Attiva dal 2019, la società ha un track record sufficiente per spiegare cosa sta cercando di fare nel nostro Paese. «Portare la cultura del rischio in Italia, e costruire cose ambiziose. Vogliamo supportare la crescita dell’ecosistema. L’Italia ha una profondissima storia industriale e un talento ingegneristico competitivo. Anche sul digitale abbiamo molto da dire. Quello che manca è, se vogliamo, un certo tipo di consapevolezza di cosa voglia dire costruire una venture-backed company, che non è una PMI. In California chi decide di fondare una startup lo fa con l’ambizione di catturare interi mercati».

Sicilia Catania dallalto

C’è un approccio con cui guardare al VC. «Il Venture Capital come industria è costruito su rischi asimmetrici: il downside è misurato, l’upside è infinito. E l’impatto che può avere in termini di produttività e occupazione di un Paese è molto significativo. Tanta della crescita in Italia è legata ai distretti. Noi crediamo che il talento sia ovunque». Anche in Sicilia, dove a Catania è stato lanciato l’acceleratore verticale sulle infrastrutture CrossConnect, con una dotazione complessiva di oltre 6 milioni di euro stanziati dal Fondo Acceleratori di CDP Venture Capital e da Plug and Play ed ELIS, che si occupano anche della gestione operativa del programma. «Ogni anno selezioniamo otto startup con ticket da 150mila euro».
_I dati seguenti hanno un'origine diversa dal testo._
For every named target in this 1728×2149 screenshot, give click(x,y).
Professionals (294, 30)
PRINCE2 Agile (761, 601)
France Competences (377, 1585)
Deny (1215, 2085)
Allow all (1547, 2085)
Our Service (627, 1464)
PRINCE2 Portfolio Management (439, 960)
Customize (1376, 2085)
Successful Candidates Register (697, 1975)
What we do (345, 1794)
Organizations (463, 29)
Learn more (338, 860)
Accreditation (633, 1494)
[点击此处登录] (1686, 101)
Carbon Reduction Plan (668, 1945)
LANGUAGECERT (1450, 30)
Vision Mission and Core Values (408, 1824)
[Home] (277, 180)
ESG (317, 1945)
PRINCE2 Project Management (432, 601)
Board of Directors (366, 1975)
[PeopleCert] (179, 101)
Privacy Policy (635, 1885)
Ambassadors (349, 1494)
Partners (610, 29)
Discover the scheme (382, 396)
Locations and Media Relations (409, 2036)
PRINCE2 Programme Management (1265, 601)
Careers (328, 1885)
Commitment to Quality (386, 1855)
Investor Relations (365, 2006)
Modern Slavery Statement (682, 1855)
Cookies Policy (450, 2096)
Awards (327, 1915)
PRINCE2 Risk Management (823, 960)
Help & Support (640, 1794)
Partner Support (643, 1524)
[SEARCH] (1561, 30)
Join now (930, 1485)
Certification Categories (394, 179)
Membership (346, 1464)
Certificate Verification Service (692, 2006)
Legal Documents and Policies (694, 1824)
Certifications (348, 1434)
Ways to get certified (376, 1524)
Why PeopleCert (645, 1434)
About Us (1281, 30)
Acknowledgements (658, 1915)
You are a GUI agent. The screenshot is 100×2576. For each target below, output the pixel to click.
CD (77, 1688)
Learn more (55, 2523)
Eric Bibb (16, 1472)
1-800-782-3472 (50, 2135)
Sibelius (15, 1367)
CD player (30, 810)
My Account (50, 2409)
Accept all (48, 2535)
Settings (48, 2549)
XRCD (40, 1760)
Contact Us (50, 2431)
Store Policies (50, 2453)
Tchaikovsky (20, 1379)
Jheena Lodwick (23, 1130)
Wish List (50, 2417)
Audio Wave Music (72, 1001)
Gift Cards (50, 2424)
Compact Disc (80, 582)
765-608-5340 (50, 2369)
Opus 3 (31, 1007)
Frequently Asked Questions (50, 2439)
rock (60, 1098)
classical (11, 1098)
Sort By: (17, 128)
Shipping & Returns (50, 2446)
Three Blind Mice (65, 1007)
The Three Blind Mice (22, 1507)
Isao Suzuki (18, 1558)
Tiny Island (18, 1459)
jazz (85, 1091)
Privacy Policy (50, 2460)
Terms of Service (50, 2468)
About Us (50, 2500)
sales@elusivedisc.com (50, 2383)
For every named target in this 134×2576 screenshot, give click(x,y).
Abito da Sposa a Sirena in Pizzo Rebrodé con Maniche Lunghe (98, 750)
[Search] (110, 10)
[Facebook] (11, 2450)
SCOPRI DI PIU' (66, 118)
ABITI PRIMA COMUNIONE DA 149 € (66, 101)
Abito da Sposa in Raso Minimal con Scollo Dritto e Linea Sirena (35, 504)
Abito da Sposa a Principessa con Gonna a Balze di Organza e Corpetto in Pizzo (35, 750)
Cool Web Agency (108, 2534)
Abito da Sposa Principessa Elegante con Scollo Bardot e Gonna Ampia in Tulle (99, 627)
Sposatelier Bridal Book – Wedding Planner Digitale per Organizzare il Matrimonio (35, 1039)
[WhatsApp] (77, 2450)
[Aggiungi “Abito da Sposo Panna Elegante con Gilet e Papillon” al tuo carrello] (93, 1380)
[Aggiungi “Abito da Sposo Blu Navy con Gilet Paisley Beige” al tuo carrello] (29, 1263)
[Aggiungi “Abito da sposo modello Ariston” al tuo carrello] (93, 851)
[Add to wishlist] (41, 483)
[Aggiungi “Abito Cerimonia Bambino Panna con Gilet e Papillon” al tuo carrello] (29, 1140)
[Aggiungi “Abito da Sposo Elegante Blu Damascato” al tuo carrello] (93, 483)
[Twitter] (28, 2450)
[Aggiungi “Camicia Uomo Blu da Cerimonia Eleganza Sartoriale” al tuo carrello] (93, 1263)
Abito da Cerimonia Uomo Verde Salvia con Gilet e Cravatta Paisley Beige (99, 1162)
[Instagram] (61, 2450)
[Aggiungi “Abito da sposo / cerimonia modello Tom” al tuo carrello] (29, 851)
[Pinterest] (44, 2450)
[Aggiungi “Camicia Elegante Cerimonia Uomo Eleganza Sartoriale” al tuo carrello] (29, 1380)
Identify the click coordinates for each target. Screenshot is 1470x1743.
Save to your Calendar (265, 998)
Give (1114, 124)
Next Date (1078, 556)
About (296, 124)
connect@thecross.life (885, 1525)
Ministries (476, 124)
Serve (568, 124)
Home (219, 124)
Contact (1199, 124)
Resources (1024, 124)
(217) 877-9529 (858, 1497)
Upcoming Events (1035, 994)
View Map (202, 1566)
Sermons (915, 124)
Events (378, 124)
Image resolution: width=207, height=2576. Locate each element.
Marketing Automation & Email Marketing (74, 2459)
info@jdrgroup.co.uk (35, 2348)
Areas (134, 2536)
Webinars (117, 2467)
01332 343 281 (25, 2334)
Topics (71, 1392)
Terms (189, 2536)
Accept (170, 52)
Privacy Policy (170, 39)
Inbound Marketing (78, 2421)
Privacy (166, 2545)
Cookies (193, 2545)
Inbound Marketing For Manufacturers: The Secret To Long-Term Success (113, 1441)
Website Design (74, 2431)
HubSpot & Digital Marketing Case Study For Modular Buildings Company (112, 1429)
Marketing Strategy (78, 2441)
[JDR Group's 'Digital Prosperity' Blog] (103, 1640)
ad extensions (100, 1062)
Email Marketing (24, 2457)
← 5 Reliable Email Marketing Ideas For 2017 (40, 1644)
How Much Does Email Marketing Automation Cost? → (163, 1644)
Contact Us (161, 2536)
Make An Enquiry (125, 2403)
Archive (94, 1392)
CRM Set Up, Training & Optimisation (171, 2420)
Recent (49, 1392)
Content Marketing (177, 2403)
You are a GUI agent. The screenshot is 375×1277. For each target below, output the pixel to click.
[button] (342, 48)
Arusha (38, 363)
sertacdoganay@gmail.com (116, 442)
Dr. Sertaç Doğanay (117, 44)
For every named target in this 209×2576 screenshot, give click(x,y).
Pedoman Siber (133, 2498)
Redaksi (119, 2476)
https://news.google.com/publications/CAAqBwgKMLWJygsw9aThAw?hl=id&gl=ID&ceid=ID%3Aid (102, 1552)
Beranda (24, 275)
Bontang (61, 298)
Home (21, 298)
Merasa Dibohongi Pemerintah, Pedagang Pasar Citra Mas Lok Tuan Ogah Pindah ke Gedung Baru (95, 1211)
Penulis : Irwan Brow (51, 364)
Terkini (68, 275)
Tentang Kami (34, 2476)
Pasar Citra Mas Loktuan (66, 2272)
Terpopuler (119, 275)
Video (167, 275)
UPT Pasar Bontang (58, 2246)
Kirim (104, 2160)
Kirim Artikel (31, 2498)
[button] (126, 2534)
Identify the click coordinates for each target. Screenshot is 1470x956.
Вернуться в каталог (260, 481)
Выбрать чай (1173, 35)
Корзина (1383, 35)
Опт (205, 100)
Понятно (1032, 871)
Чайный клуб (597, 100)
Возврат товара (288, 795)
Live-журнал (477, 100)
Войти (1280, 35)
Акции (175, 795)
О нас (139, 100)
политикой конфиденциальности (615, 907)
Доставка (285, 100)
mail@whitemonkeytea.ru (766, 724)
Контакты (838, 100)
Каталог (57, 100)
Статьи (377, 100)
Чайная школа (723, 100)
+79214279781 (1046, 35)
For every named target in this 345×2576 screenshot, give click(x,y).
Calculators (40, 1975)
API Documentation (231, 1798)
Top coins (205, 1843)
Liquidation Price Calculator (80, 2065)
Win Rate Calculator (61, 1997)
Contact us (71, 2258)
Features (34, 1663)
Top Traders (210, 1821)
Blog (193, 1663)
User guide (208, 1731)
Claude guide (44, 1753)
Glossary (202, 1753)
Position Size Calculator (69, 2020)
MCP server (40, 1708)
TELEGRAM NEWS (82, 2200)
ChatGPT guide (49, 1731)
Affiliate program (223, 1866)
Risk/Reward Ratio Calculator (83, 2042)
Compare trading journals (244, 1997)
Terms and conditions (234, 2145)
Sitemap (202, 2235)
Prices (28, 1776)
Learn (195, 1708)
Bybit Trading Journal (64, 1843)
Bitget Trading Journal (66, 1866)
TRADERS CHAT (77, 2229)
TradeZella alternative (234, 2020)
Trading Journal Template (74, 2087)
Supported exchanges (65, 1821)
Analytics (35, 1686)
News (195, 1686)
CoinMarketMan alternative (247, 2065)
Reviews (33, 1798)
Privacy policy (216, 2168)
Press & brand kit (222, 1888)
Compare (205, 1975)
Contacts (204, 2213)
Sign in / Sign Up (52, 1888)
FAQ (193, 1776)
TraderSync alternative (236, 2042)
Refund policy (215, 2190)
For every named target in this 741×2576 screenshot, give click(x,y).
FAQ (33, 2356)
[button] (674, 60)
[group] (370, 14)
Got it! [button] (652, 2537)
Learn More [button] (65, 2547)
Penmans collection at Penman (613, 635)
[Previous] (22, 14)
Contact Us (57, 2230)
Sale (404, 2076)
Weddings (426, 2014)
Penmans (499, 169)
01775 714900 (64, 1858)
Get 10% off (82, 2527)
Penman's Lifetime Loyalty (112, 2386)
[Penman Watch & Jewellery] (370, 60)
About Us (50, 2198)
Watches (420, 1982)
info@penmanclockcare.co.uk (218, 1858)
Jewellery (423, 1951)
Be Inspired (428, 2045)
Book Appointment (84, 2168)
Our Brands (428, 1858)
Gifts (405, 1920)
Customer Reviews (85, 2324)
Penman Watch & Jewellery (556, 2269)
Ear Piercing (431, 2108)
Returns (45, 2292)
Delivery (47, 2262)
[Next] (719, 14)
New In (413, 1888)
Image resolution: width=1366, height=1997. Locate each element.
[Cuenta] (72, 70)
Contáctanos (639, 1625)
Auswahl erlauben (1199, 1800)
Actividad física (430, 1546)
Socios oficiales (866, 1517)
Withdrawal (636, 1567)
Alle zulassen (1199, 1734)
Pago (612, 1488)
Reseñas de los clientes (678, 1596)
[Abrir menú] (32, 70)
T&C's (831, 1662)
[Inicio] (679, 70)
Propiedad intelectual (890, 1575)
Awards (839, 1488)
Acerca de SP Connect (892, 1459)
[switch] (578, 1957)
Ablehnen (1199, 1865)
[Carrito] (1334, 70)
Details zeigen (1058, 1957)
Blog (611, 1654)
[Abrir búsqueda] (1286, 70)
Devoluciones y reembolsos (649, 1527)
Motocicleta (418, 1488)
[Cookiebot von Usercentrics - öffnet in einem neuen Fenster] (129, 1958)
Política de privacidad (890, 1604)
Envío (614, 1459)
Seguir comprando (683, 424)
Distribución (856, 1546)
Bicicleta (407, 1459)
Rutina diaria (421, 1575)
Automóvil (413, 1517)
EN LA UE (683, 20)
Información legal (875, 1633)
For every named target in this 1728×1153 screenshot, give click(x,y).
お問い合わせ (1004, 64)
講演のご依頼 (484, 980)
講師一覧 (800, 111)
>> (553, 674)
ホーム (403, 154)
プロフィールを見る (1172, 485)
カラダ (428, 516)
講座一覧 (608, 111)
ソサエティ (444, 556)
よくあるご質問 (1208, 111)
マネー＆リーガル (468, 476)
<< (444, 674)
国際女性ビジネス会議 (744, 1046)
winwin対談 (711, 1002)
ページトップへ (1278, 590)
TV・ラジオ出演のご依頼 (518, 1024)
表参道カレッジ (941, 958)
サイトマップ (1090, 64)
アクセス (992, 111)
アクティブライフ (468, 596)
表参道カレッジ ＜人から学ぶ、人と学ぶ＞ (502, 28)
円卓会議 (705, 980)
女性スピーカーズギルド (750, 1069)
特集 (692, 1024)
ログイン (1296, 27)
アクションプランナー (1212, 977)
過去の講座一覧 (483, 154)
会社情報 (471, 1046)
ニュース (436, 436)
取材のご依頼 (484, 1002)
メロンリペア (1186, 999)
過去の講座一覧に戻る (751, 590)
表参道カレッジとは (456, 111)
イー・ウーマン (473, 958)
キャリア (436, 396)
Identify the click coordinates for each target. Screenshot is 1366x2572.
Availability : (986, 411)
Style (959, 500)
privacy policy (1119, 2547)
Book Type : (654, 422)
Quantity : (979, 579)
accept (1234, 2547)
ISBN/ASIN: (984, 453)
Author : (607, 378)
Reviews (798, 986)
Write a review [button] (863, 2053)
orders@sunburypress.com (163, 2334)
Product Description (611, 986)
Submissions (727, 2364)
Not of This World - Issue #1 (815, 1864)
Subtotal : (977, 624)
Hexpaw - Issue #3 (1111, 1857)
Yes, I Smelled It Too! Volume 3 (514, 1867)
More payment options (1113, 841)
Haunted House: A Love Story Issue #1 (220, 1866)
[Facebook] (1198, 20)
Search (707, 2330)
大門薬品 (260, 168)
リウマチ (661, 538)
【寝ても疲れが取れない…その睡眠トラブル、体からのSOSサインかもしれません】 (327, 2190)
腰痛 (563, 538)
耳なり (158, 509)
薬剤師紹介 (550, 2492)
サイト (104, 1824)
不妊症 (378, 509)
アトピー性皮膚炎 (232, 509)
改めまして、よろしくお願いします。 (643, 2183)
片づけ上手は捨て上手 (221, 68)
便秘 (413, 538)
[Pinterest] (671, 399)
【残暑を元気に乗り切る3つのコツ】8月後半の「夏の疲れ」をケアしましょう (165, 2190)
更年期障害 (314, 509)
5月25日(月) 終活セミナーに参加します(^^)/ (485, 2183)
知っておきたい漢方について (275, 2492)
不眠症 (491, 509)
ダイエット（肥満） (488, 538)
«Crediamo fortemente nell’ecosistema della Sicilia – ha concluso Maschera -. Ci sono diversi motivi per cui è importante accrescere nel territorio iniziative e investimenti in infrastrutture e Catania è il polo industriale dell’isola». Al netto delle problematiche croniche, il Mezzogiorno ha bisogno di idee e progetti per cambiare le cose. «Non ha senso voler  replicare la Silicon Valley, ma ciò che può fare la differenza è portarne l’ambizione».